*Short task A*
Give every image web address that appears in the forum thread about installing Fedora.
*Short task B*
Retype the forum thread about installing Fedora from "he told me to" to "(Feb 24, 2008)".

*Quoted text*
┌────────
I asked you to do this earlier but you haven't  It will help others to assess what is on the system.



The Unknown said:


> ^^ Now where did Knoppix come from in the middle of Fedora ?



Good question

*img217.imageshack.us/img217/9472/pubthefuture2cisopen466cr4.png


----------



## ayush_chh (Feb 23, 2008)

The Unknown said:


> ^^ Now where did Knoppix come from in the middle of Fedora ?




he told me to do it with a LIVE CD and i only had Knoppix........

@ nucleusKore 

sorry for delay

*maxupload.com/thumb/08CD24DB.jpg


----------



## ayush_chh (Feb 24, 2008)

i have installed Fedora 8 provided by digit. i installed it in D:

this is the screenshot from XP now
*maxupload.com/thumb/2E653567.jpg

the problem now is that i cannot boot to Fedora.......i think i messed somewhere...please help!!!!
└────────
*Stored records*
┌────────
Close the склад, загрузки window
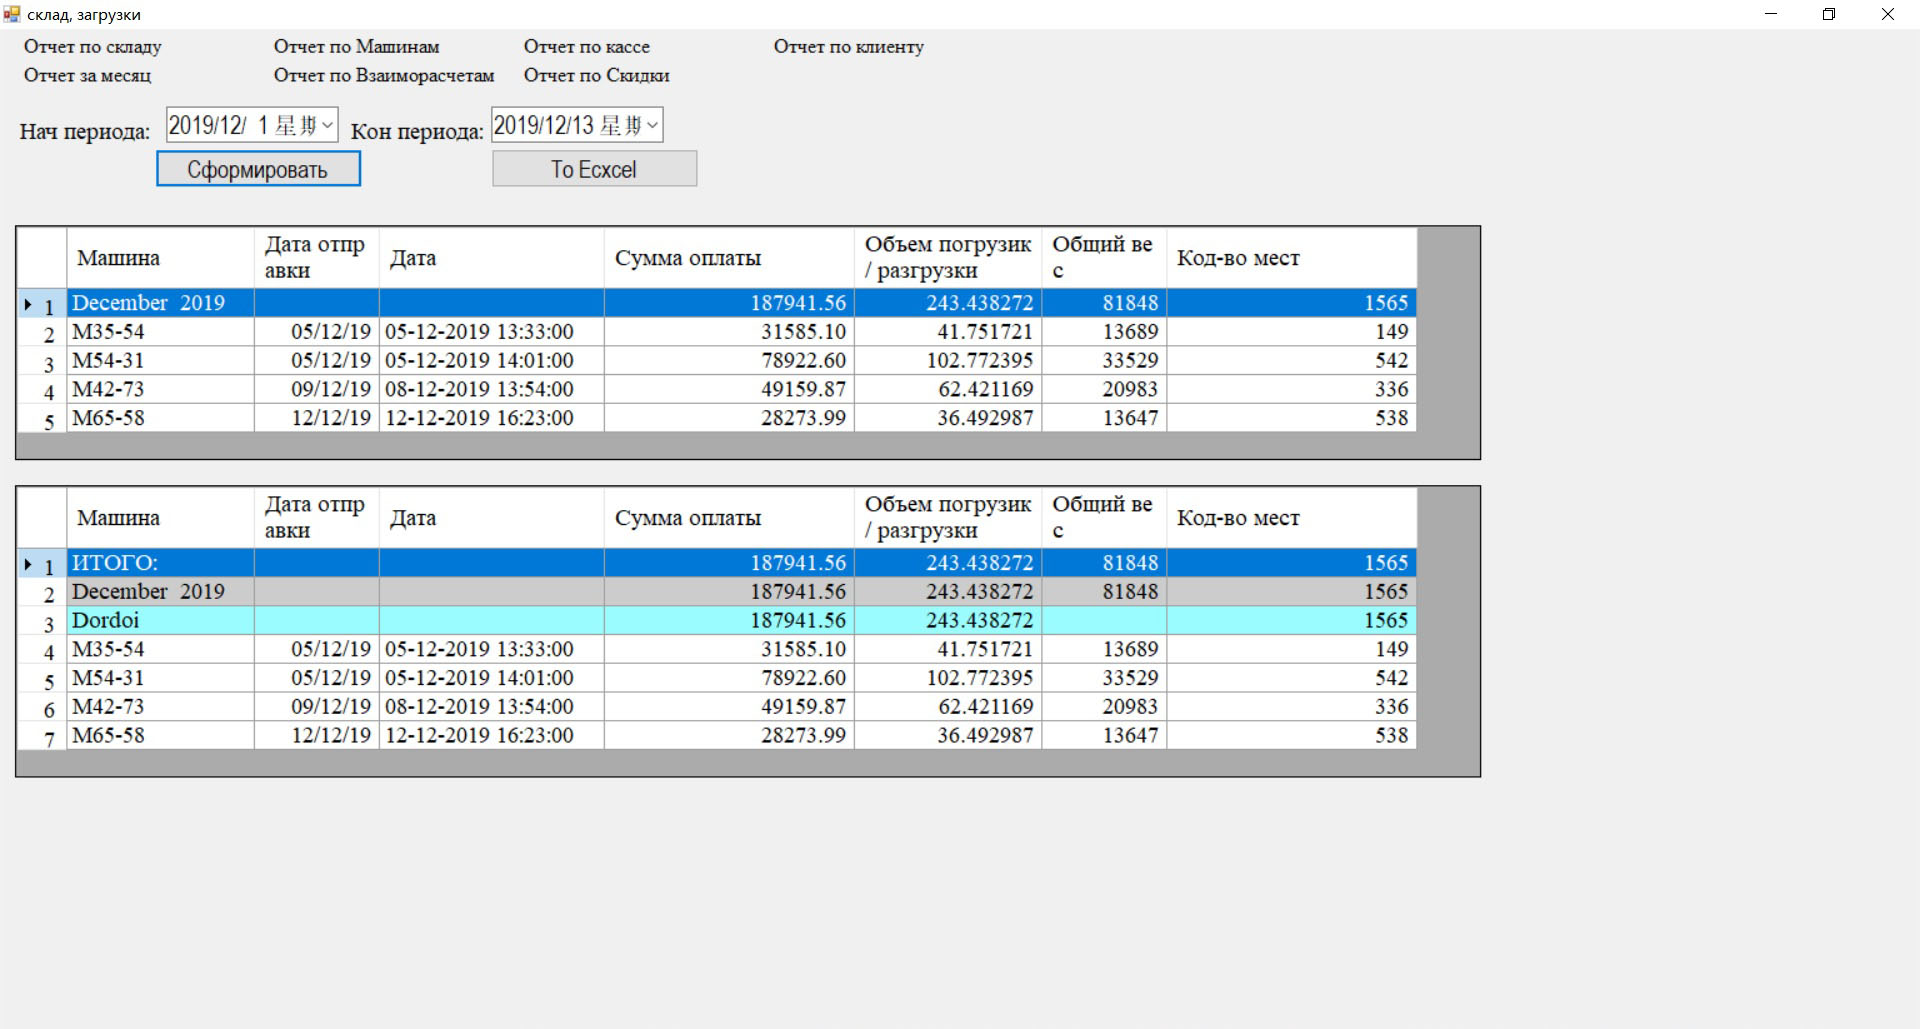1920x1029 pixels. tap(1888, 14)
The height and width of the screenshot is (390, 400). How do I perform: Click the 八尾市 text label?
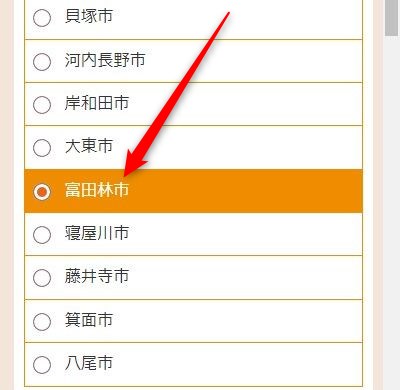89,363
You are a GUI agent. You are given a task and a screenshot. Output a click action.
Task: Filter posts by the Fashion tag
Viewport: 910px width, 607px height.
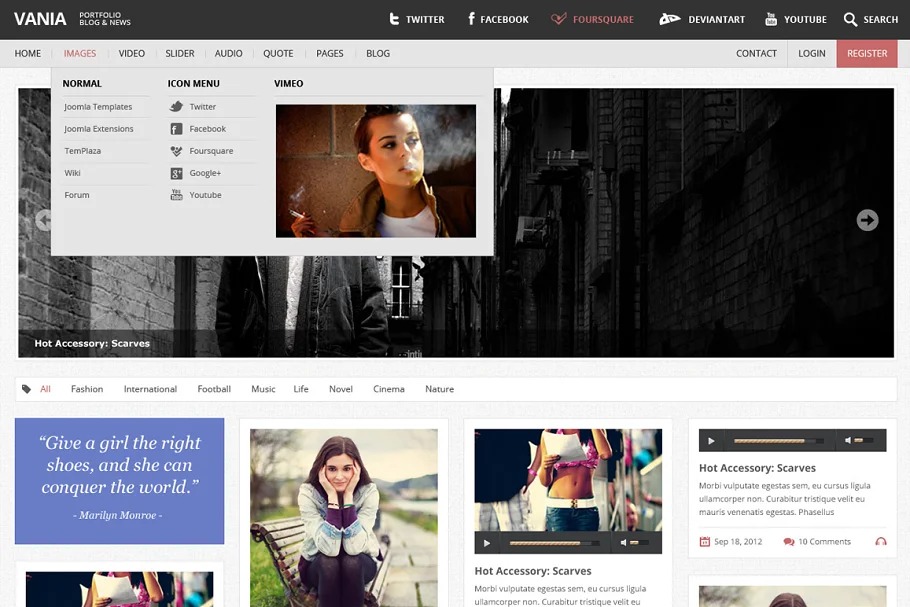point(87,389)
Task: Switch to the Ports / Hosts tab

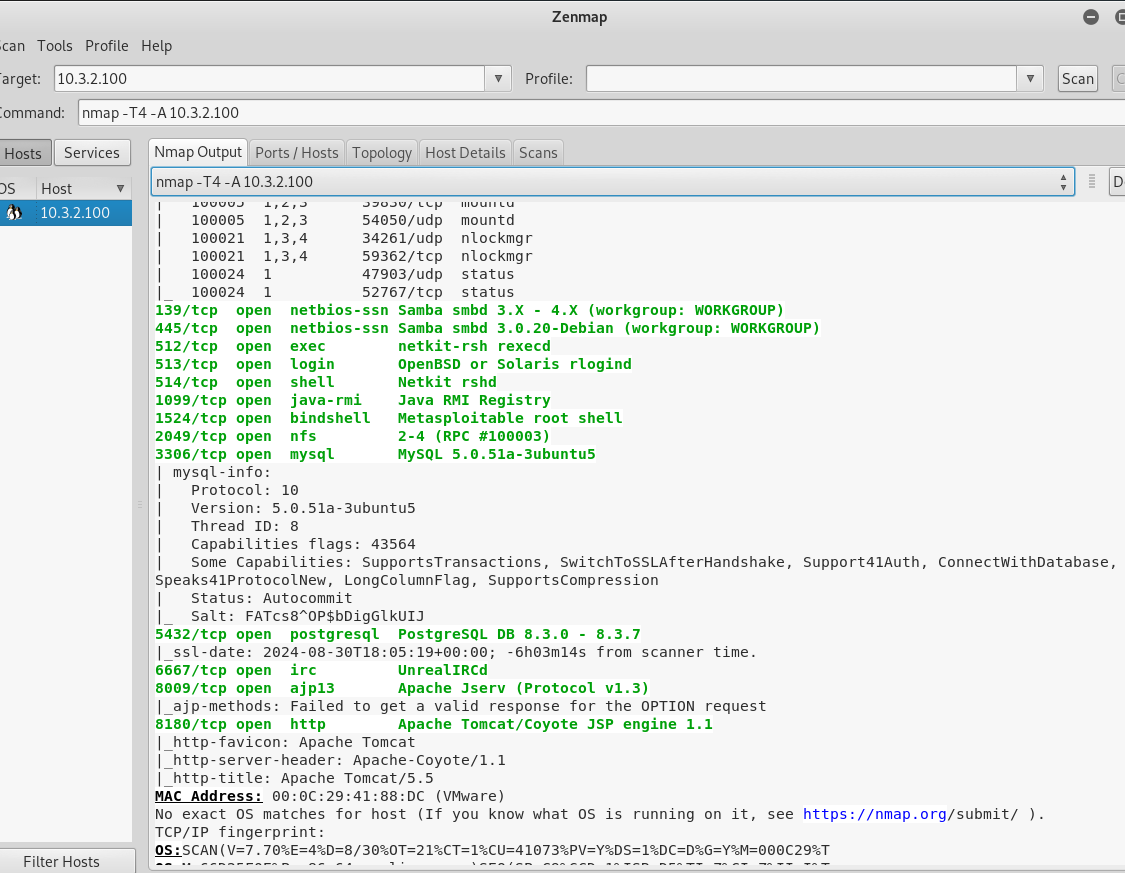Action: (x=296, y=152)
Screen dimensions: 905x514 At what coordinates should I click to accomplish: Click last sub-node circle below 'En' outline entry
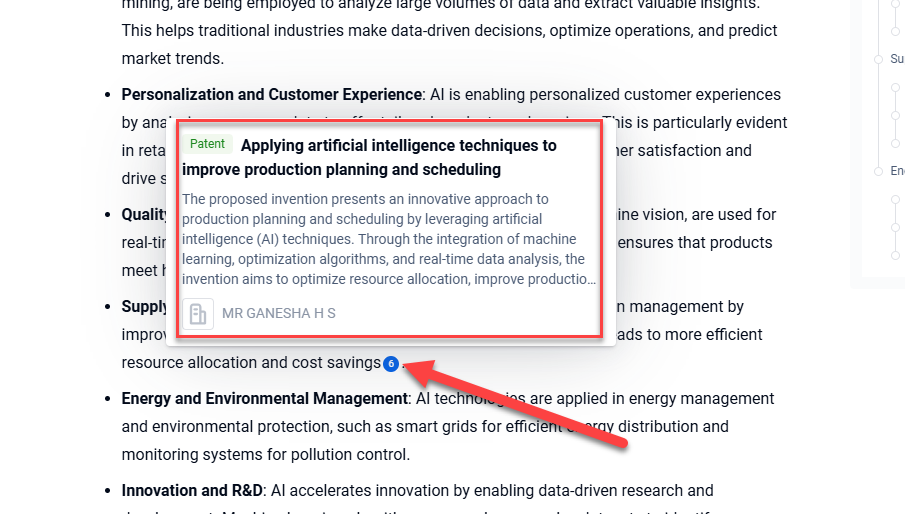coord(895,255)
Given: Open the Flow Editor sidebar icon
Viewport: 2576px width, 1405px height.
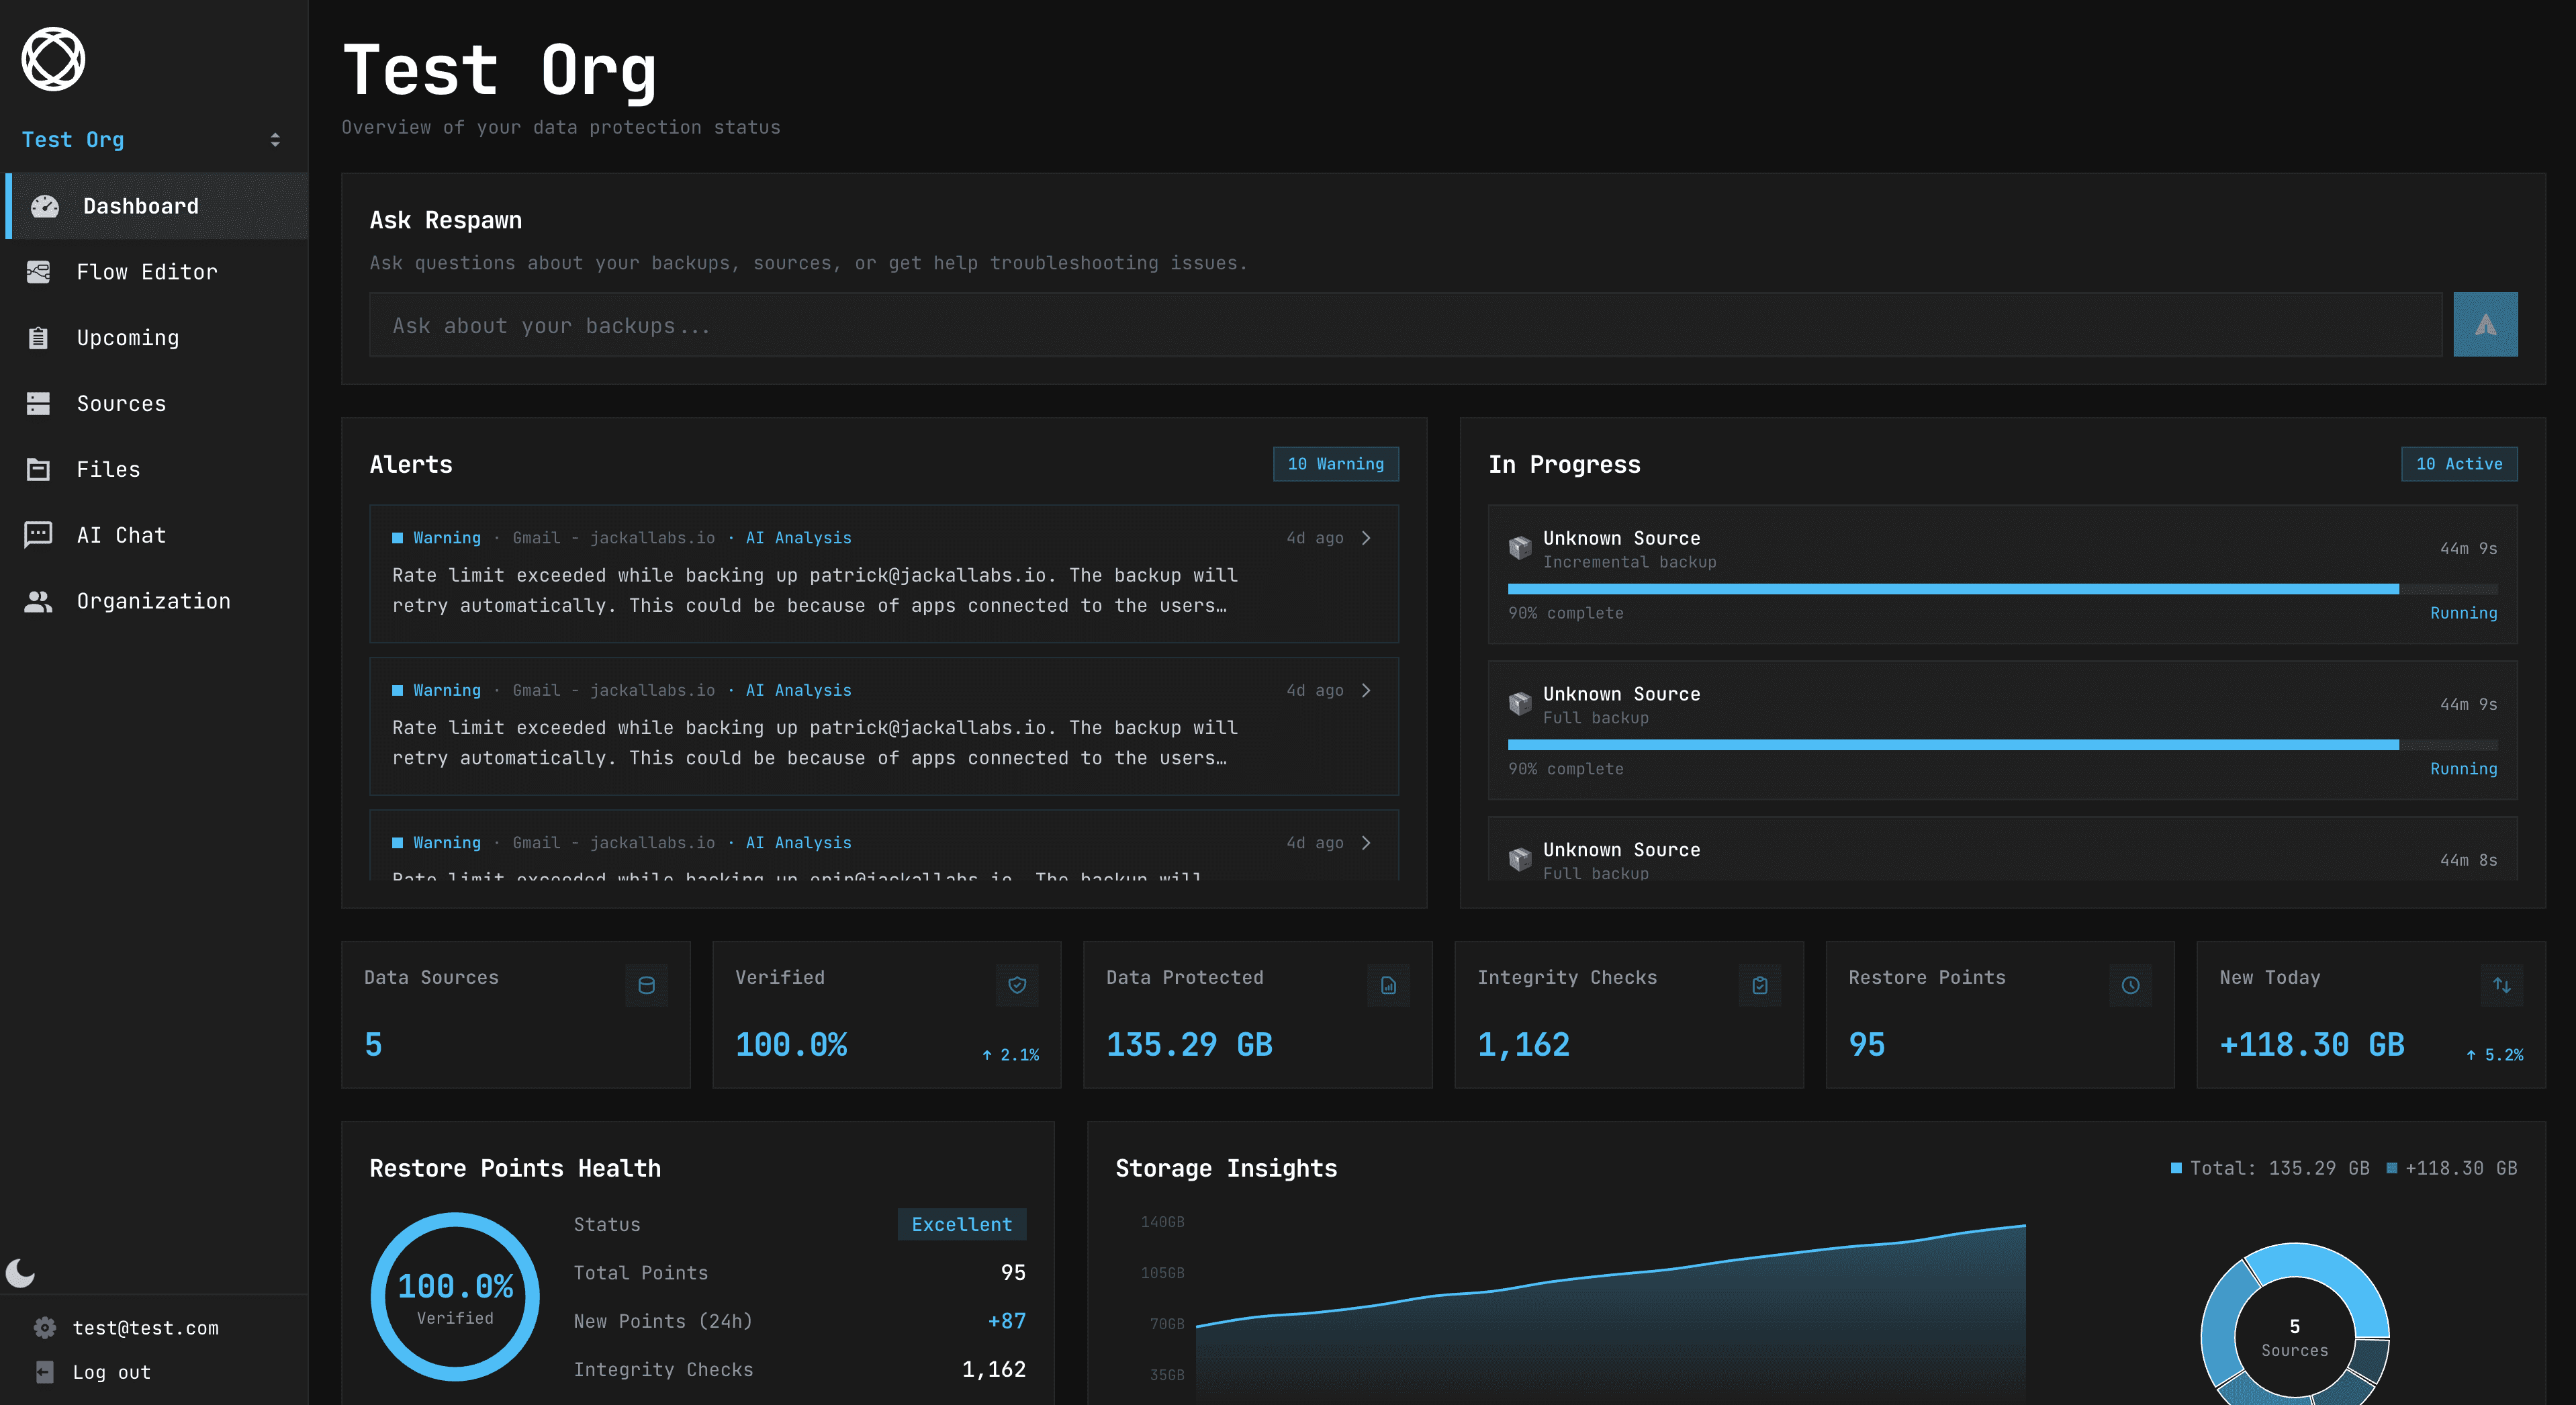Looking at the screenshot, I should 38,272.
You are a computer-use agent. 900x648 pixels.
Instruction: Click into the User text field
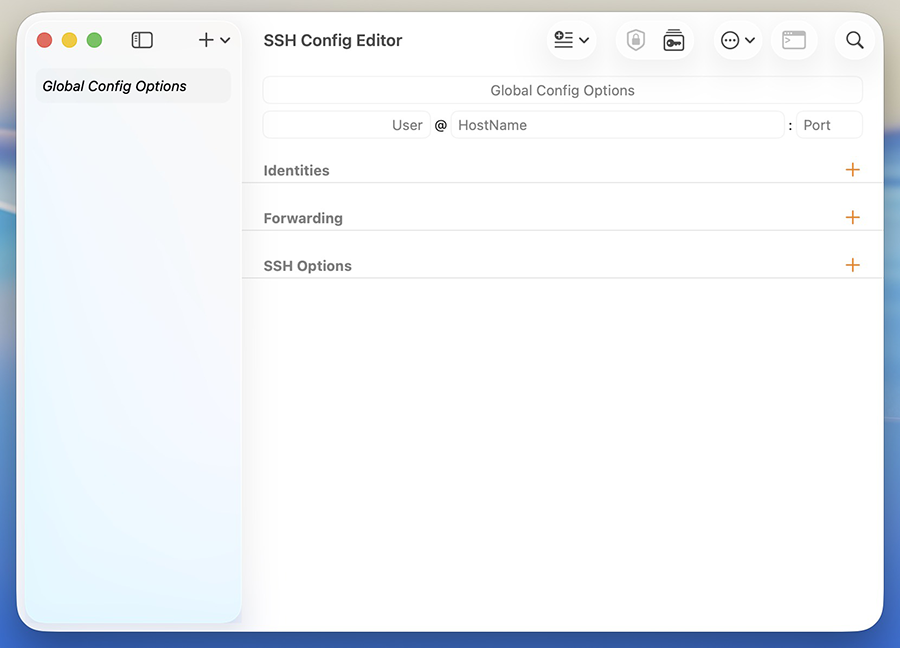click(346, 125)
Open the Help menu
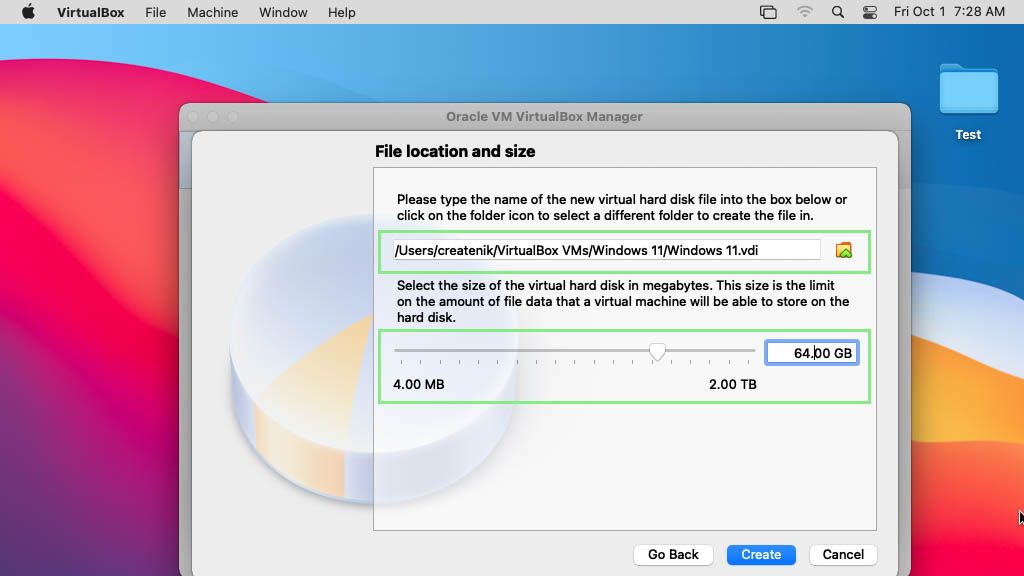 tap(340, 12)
└────────
*Right answer A*
img217.imageshack.us/img217/9472/pubthefuture2cisopen466cr4.png
maxupload.com/thumb/08CD24DB.jpg
maxupload.com/thumb/2E653567.jpg

*Right answer B*
he told me to do it with a LIVE CD and i only had Knoppix........

@ nucleusKore 

sorry for delay

*maxupload.com/thumb/08CD24DB.jpg


----------



## ayush_chh (Feb 24, 2008)